Additionally complicating the indexing time solution is the fact that once
you understand what keys to join on, you should really have access to the
full set of indexes in the other collection. I.e. once I know that
100u<->110a connects HEP to Inst, I should be able to access all indexes
from the other collection via this relationship. This argues for having
a configuration + searching solution rather than indexing time.
Especially since the use cases here are usually rare (i.e. admin use,
occasional user use, so speed is not as crucial as flexibility and power)
As regards the syntax:
Your example: (author:"Doe, J" in "ATLAS Notes")
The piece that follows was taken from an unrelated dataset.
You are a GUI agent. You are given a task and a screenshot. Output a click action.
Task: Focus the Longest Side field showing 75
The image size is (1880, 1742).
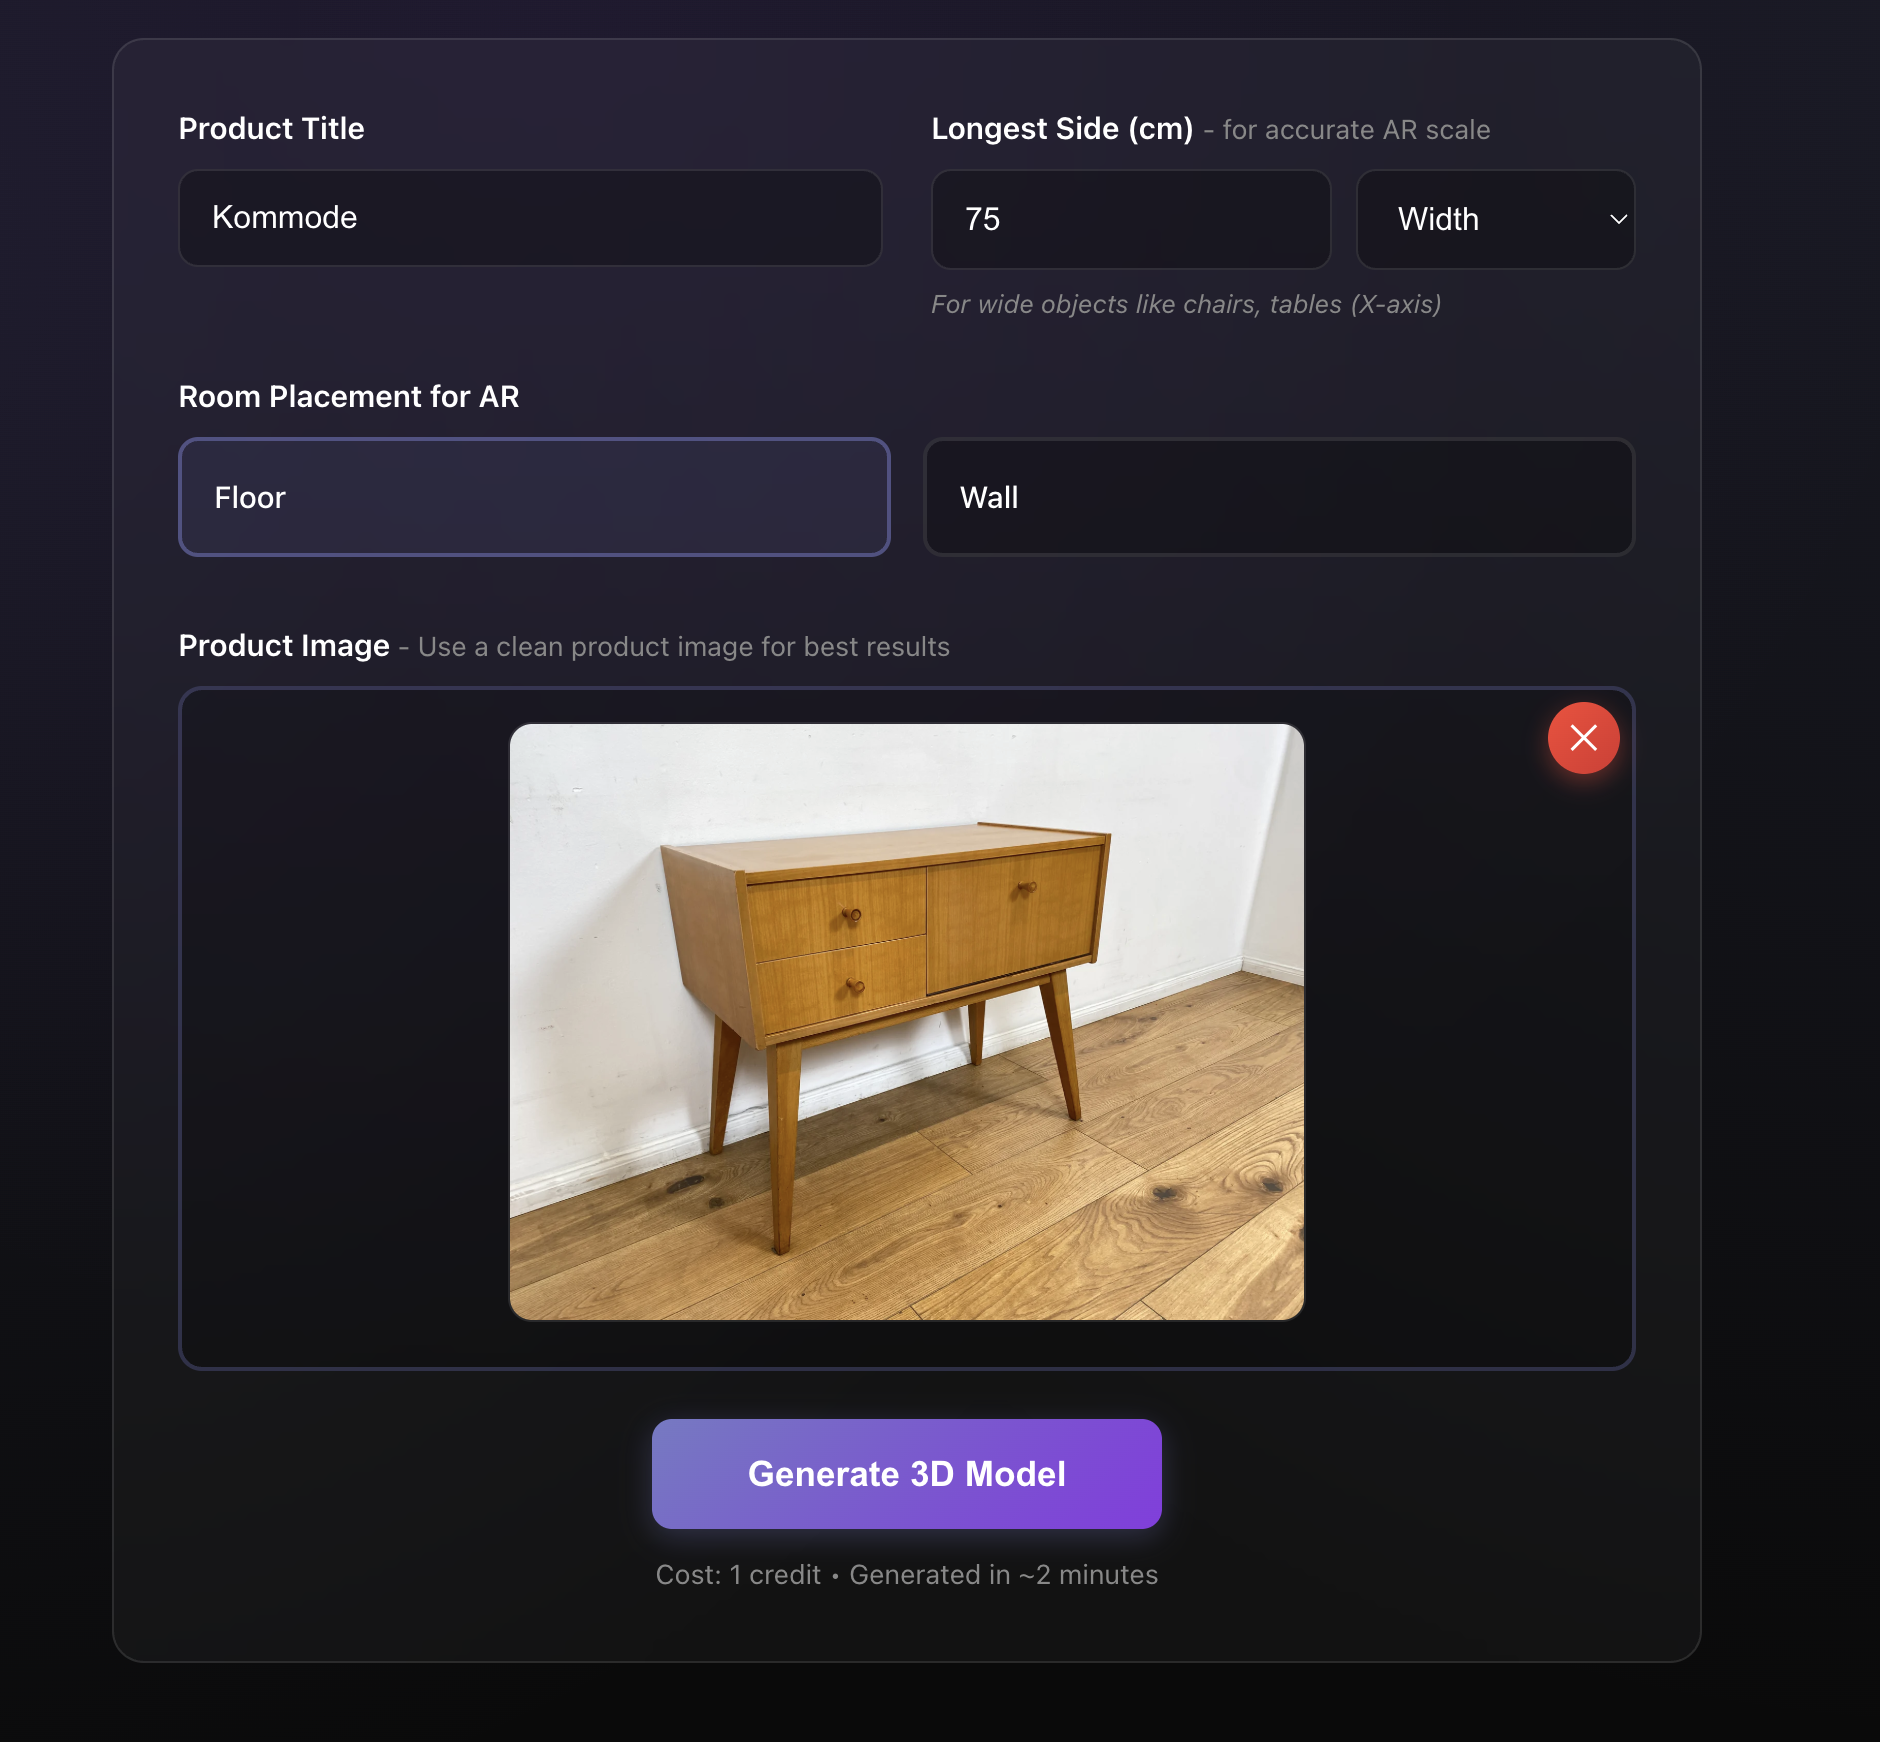[x=1131, y=219]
I'm not sure what it means. This would be in HEP? Searching for ATLAS
notes written by Doe, J? But how are these notes connected to HEP? What
is the relation on which we are joining the collections? I guess I don't
see what this searcher is expecting to see, so I'm not sure I can
understand whether the syntax makes sense. For me these 2nd order
extensions are only reasonable for "authority file" type collections,
where there is a sensible mapping from one collection to another index in
the other. For "ATLAS Notes" and similar collections within HEP or with
similar data model as HEP, I think the joint/combined searching would be
handled very differently.
Similarly author:doe in (refersto:author:ellis and muon) doesn't make
sense to me as "in" here seems identical to "and" as these are all in HEP
collections.
For example there are similar use cases that will come from conferences
(find all papers presented at conferences in FRance) HEPNames (find all
papers by undergraduates from Case Western), experiments...etc etc
my proposal, again, is to handle the above cases by defining in a config
files which collections can provide second order search, and what fields
are joined in these cases:
so a sample config file would look like:
HEP:affiliation::Institutions::110_u
(meaning in HEP one searches the affiliation index using the 110_u value
from the inst record
HEP:cnum::Conferences::<whatever>
HEP:author::HEPNames::100_i (etc etc)
And
The we can search using
Institutions:<any inst index>:<search term> and bring that back to HEP via
the above relation.
The point here in the syntax being that the <any inst index> should be
prefaced in such a way that we see we are expecting to use it in inst.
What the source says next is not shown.